In the Hyakkai Zukan (1737, Sawaki Suushi), a yōkai emaki from the Edo period, it is given by the name "wauwau", and Edo period yōkai emaki would usually present it under that name. However, these presentations consisted of pictures, so it is not known what characteristics they had. In another instance, there is a drawing in the Hyakki Yagyō Emaki (Oda Gōchō, 1832) from after Sekien's era where it is depicted under the title of "uwan uwan", and it is thought that likewise the ouni is a yōkai that Sekien drew while referring to earlier emaki.

==Explanatory text starting in Heisei==
There are no folk legends or records that are clearly about the ouni (or the "wauwau" based on Sekien's), so it is presently not clear what kind of yōkai they were intending to depict, but starting in the Heisei period, inferring from how there are many tales that seem highly related to the previous "o" and the yamauba, there have started to be many illustrated references, books, and other publications that suppose that these are yamauba who assisted in the making of threads and were taken in under the name "ouni", which would mean that the ouni is a type of yamauba. There are many areas with tales about yamauba who would make threads from o (苧), but the following example is from Kotaki, Nishikubiki, Echigo Province (now Itoigawa, Niigata Prefecture).
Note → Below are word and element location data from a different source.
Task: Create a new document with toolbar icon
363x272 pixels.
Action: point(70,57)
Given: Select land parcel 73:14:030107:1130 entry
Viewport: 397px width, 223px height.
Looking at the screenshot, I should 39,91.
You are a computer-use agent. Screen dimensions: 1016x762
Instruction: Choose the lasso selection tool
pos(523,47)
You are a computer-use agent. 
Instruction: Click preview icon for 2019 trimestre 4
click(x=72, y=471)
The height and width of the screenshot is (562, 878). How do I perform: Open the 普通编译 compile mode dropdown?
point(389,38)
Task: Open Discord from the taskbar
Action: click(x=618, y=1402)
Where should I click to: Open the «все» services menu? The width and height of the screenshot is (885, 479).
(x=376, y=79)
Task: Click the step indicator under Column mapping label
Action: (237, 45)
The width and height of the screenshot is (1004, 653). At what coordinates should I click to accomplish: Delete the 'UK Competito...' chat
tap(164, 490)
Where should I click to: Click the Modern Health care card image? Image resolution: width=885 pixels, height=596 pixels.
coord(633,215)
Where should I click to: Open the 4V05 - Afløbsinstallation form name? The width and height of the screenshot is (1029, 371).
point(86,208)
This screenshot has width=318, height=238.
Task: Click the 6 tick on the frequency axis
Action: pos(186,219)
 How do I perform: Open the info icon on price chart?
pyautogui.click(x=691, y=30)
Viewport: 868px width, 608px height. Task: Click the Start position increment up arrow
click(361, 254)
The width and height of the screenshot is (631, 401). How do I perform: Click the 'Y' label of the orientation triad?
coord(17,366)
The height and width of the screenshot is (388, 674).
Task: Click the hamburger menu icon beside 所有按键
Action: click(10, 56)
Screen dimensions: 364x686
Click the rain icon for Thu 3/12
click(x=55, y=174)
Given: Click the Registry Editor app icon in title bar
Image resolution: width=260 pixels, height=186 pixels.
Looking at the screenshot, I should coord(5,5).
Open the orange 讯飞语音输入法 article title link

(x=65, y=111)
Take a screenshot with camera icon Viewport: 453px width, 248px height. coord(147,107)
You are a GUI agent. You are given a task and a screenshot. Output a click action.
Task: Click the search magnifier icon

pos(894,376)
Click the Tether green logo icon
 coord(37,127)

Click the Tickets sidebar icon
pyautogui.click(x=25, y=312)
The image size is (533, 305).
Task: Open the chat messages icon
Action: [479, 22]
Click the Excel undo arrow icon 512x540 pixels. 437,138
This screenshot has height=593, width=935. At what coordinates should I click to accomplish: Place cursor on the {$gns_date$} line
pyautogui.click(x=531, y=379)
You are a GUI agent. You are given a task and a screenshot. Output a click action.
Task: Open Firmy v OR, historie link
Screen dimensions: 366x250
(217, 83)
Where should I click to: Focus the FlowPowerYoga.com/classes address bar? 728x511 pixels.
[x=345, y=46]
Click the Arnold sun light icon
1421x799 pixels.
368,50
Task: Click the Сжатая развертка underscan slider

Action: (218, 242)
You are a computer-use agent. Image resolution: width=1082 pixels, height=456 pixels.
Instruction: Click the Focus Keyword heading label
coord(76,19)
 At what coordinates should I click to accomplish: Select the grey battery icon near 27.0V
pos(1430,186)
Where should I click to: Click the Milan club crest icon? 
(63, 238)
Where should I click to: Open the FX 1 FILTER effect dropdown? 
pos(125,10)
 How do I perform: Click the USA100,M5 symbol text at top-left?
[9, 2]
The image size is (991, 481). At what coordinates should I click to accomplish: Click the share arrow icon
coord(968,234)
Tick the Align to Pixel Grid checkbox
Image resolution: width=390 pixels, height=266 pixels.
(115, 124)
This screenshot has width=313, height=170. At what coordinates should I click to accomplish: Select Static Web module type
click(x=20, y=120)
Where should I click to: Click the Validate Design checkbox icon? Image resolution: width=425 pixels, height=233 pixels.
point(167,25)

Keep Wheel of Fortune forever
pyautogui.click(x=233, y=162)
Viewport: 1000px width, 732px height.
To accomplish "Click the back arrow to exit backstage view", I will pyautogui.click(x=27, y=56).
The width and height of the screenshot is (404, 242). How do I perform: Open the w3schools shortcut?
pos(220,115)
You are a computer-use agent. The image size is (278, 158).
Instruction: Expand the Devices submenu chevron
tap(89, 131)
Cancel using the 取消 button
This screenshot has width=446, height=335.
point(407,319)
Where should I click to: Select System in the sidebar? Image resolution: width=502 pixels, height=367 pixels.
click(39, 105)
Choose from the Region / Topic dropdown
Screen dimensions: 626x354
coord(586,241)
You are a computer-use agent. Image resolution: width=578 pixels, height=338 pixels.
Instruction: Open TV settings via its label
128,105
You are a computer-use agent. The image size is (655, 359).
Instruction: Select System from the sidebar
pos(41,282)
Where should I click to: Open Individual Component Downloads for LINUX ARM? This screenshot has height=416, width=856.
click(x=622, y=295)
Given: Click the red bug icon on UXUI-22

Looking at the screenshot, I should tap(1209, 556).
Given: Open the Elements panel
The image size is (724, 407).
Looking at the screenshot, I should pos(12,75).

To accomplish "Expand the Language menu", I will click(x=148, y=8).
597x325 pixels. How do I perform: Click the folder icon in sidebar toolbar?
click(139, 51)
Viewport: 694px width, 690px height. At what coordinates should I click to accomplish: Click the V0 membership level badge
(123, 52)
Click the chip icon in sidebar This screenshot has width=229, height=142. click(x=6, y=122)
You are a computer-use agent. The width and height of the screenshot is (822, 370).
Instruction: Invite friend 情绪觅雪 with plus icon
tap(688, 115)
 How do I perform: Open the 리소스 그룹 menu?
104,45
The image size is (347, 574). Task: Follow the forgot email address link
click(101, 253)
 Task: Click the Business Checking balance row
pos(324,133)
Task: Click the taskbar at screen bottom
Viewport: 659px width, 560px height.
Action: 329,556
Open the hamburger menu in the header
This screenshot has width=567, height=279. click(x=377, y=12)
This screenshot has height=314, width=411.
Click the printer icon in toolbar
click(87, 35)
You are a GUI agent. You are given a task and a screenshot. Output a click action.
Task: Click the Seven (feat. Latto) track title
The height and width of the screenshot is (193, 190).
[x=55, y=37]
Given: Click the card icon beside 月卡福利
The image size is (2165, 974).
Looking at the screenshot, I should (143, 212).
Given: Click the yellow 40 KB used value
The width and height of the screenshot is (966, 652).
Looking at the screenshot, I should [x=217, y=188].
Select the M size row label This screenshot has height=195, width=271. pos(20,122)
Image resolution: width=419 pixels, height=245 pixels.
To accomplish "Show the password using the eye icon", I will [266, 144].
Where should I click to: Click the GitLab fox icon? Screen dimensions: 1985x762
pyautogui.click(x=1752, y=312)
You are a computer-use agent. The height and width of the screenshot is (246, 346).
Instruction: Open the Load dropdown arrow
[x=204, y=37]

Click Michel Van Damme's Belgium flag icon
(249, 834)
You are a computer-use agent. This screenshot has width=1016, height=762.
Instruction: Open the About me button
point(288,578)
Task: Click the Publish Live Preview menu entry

There was a gathering of women who were spinning some bundles of strings with hemp, when a yamauba appeared and said "I'll also spin some" and started to help along. The yamauba bit the hemp and drew out strings and then spun bundles of string at a speed unbelievable for humans. After finishing the assistance, the yamauba left the house. The women tried to follow, but the yamauba abruptly disappeared.

Before the proliferation of the idea that yamauba were related, they were often given the explanation that they would attack and eat people who come for a drink at a mountain stream. This can be said to be due to the picture drawn by Sekien.